● What is expected: Among the lines below, count those with "agent". Give the total alone.

● Material for this task:
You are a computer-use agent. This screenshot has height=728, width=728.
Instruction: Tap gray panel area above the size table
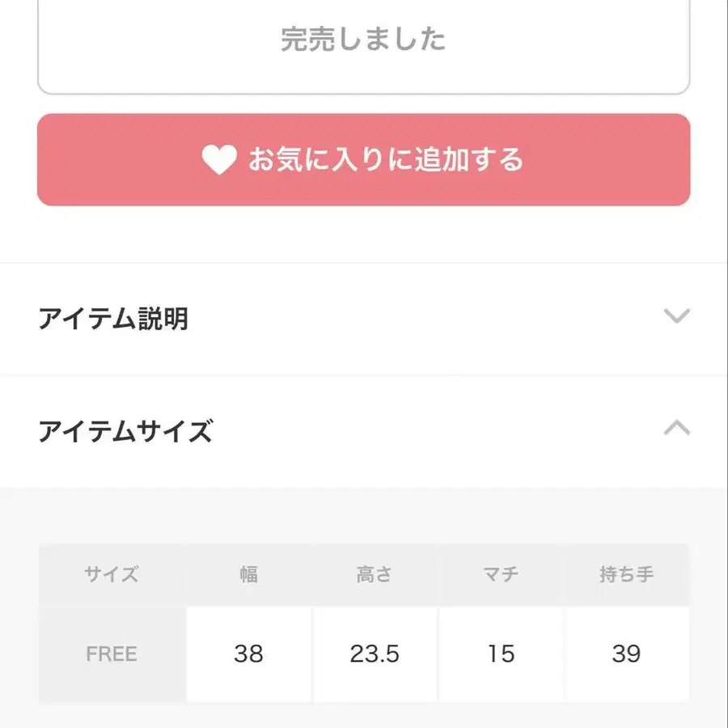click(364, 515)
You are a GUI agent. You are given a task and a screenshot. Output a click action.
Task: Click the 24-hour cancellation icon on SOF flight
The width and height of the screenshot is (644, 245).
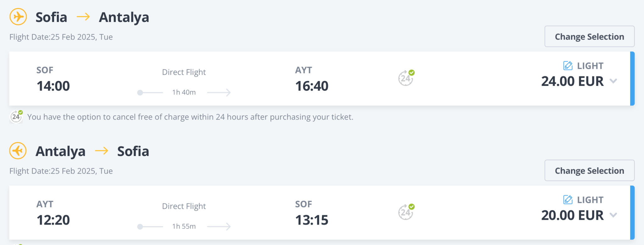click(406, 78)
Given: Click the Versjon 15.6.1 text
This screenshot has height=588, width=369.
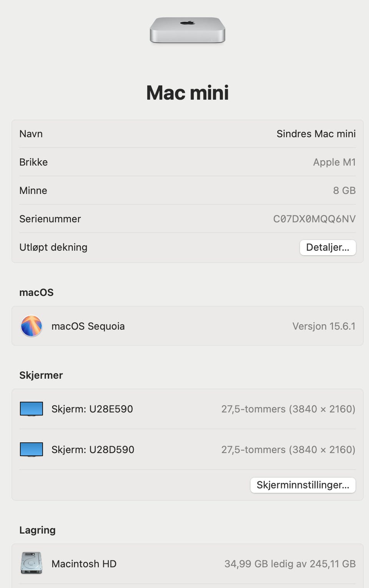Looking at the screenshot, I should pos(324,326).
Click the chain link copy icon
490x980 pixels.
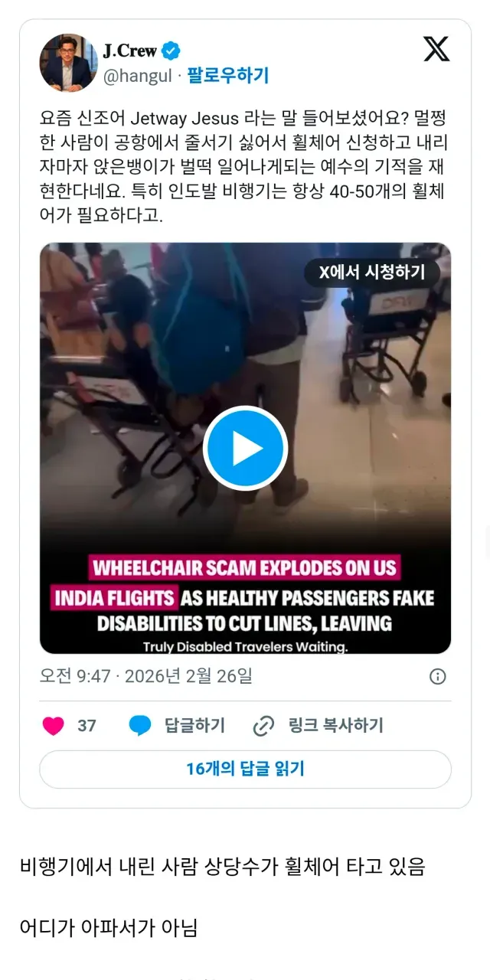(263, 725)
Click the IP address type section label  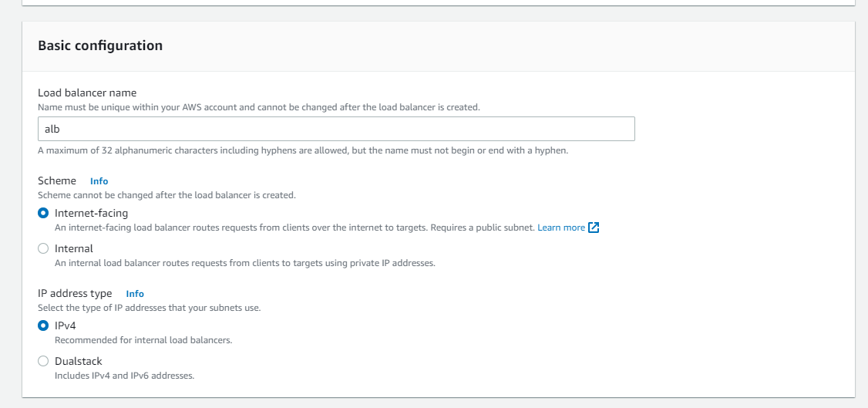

...

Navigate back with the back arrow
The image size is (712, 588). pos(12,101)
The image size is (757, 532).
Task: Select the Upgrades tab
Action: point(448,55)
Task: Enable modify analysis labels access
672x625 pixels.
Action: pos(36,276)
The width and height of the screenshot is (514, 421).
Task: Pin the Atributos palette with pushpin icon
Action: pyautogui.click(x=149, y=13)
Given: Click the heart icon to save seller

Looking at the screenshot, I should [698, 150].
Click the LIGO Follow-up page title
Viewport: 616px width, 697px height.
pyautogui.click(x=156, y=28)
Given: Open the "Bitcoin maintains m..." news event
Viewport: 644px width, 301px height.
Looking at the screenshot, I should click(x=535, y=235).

● Task answer: 2